◆ **Provided information**
★ ★ ★ ★
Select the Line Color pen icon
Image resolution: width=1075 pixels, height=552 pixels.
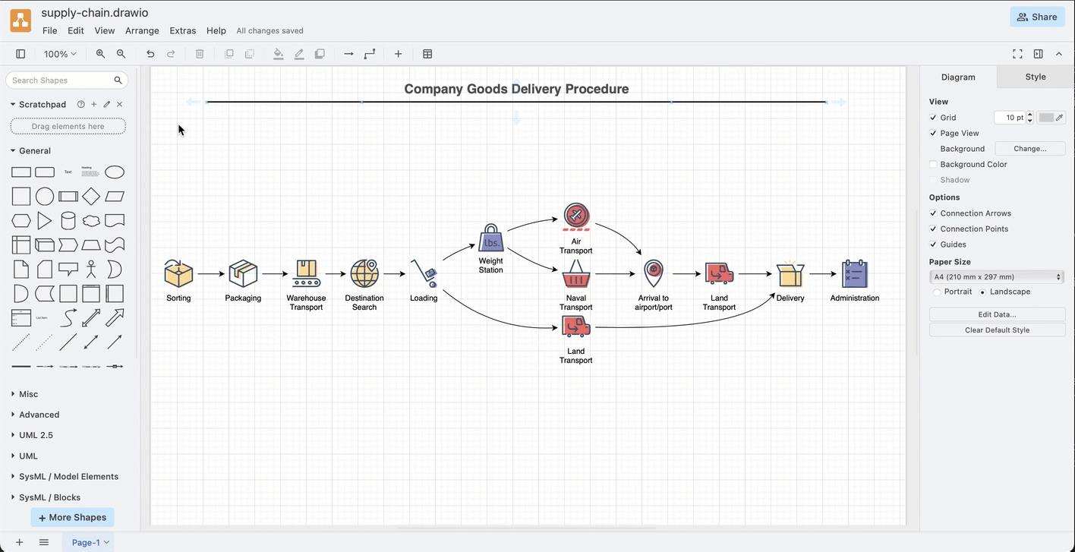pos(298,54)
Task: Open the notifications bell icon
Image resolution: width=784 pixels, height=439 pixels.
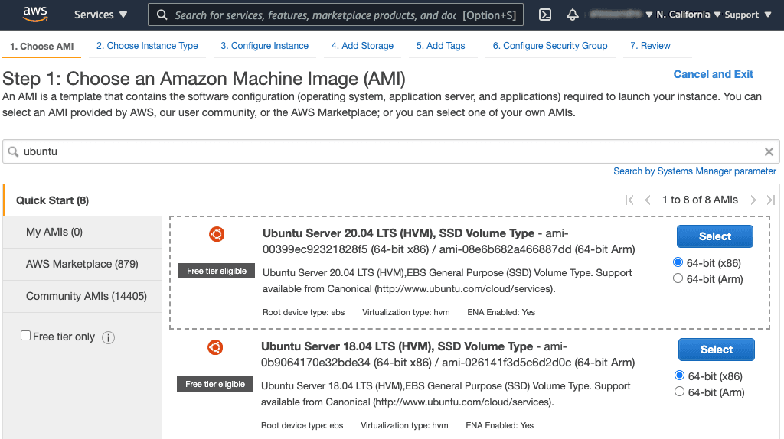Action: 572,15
★ ★ ★ ★
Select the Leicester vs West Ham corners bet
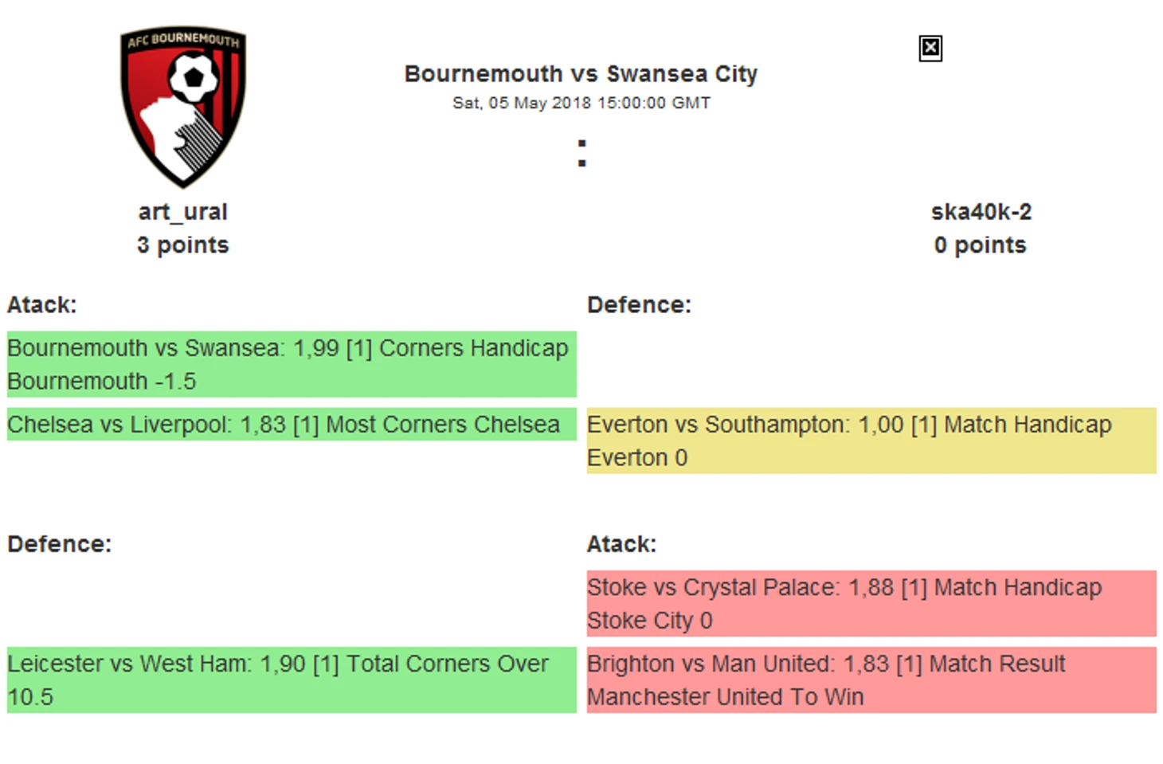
★ ★ ★ ★
In the data above, which lines include "Select"? Return those lines.

◆ **Solution for this task**
Select the Line Color pen icon
Select the Leicester vs West Ham corners bet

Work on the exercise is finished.